Basically, I have a console app which is launched by a VSIX debugger launcher. The purpose of this app is to load a hosted DLL, establish the appropriate environment, and allow debugging of the DLL's source code from Visual Studio the same way a normal C# project would be debugged. The difference is that this project is not an executable, but a library, and so it needs a host (i.e. the console app in question). It's all very similar to how ASP.NET projects work with IIS/IIS Express - it's just that I wrote a custom host and I manage its launching from my custom VSIX.
The custom host app is a .NET Core Console app and the debugger launches it without any windows. This is deliberate, since it needs no interactive input and all output is redirected to the Visual Studio's debugger session (i.e. the Events tab).
The app is also generic, so it can't know the name of the debugged project until it's actually started. On top of that, I can have multiple instances of Visual Studio debugging multiple different projects at the same time!
I would really like to ease differentiation of these processes in Task Manager, so that they each showed as the name of the specific DLL project that is being hosted in each respective instance. My attempts so far have been:
// 1. This crashes with InvalidOperationException because there is no window.

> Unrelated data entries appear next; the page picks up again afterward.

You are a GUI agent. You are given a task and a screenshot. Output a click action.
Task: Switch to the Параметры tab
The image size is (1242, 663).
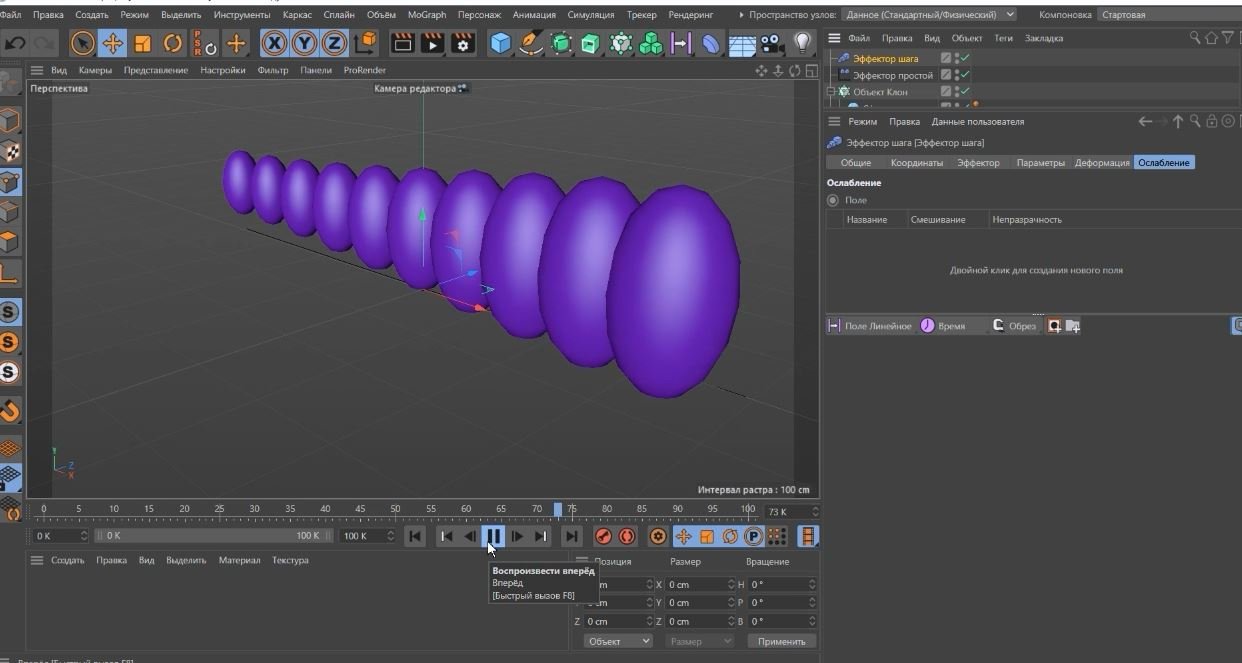coord(1040,163)
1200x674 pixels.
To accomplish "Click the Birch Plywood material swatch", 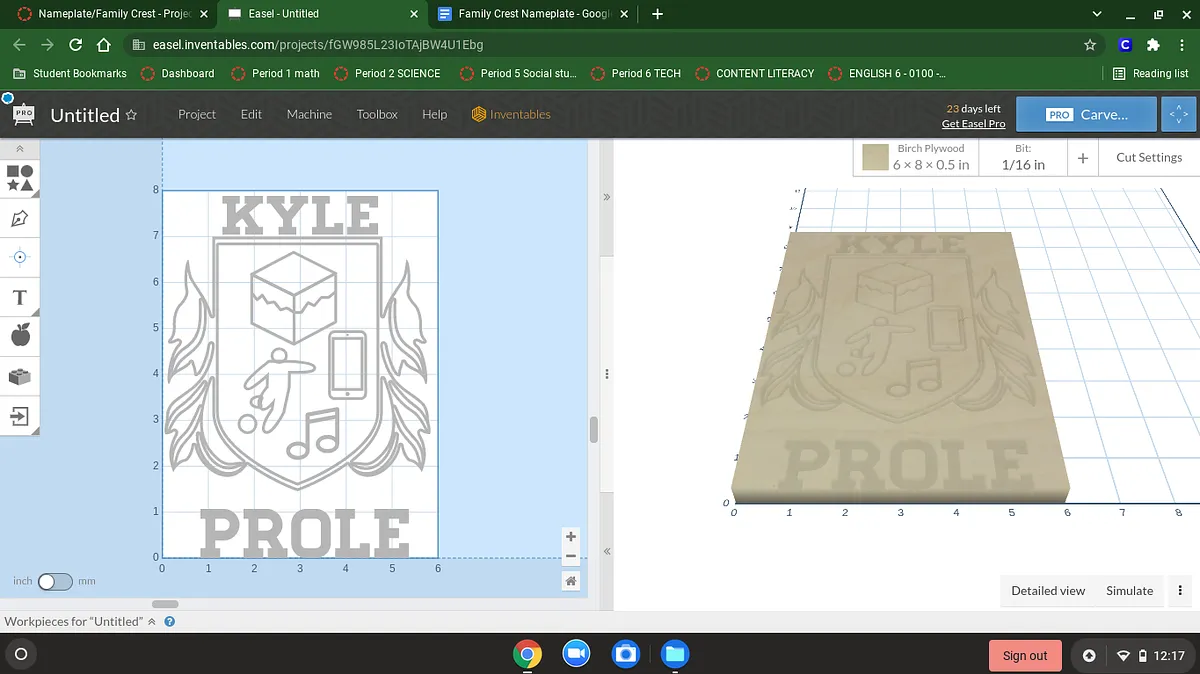I will [x=876, y=157].
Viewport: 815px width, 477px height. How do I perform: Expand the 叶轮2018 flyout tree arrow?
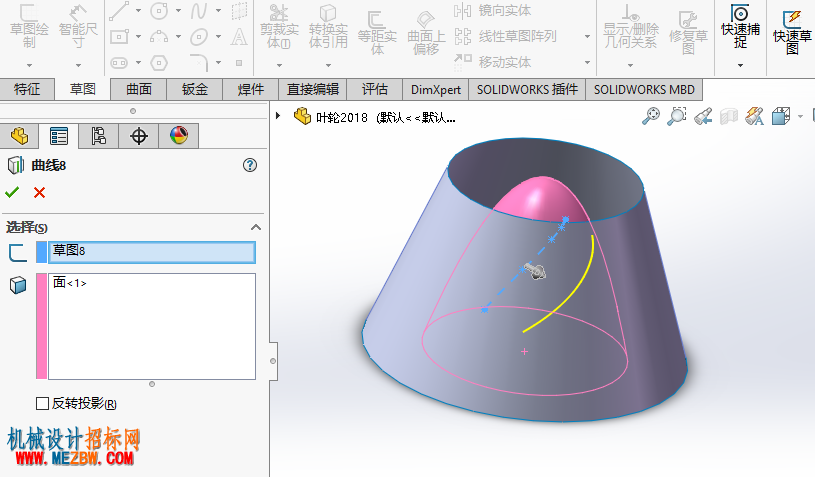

Console.Title = loadedDllProjectName;
// 2. This doesn't crash, but has no effect, either.
[DllImport("user32.dll")]
static extern int SetWindowText(IntPtr hWnd, string text);
...
SetWindowText(Process.GetCurrentProcess().MainWindowHandle, loadedDllProjectName);
FWIW, the Task Manager shows the process under its default image name and lists it among background processes. The latter is fine and expected. But I would like to change the former. How?
UPDATE According to this, my pursuit might sadly be hollow. Still hoping for an encouraging hint, though!